▶ _EXERCISE GOAL_: Your output should consist solely of the lines from the one holding "Where should I click to: Click the" to the end of the records below, inclusive, reproduced exactly and free of pictures.

▶ _TASK INPUT_:
§ §

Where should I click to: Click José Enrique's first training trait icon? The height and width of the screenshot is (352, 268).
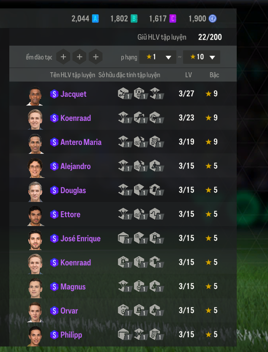(x=123, y=238)
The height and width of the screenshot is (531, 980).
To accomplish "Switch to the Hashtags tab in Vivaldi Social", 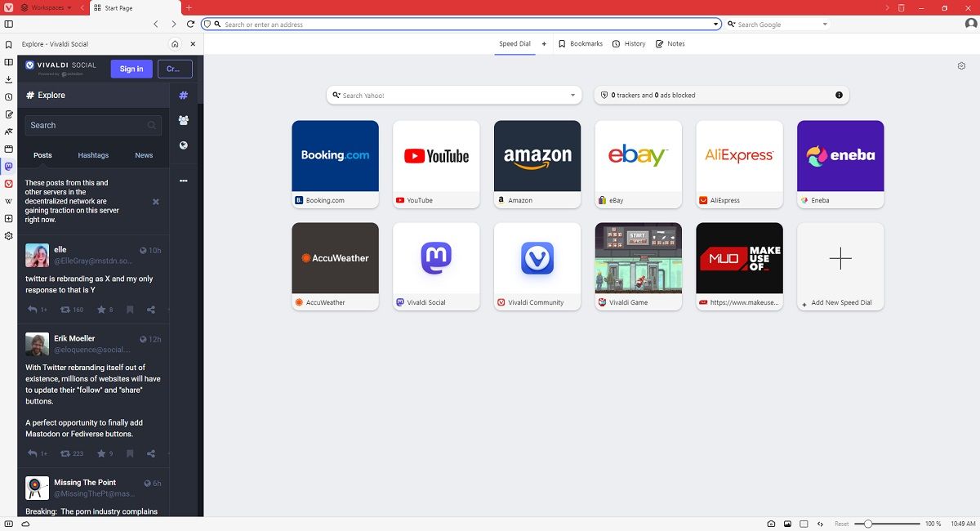I will (x=93, y=154).

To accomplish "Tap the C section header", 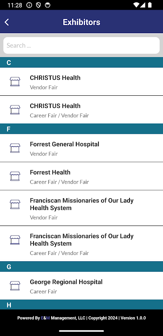I will 81,62.
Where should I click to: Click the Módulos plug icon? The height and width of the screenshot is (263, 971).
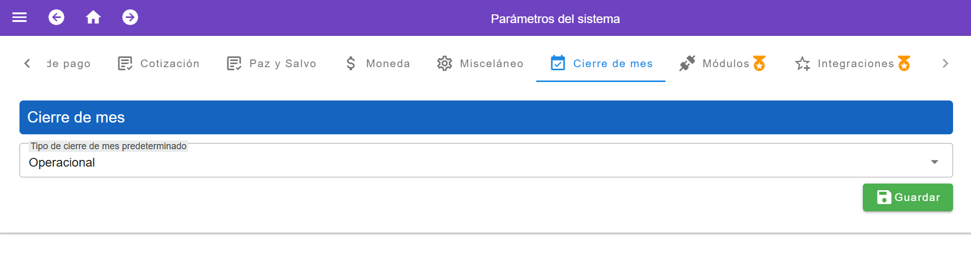tap(687, 64)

§ §

▶ _OUTPUT OF THE EXERCISE_:
Where should I click to: Click the Módulos plug icon? The height and width of the screenshot is (263, 971).
tap(687, 64)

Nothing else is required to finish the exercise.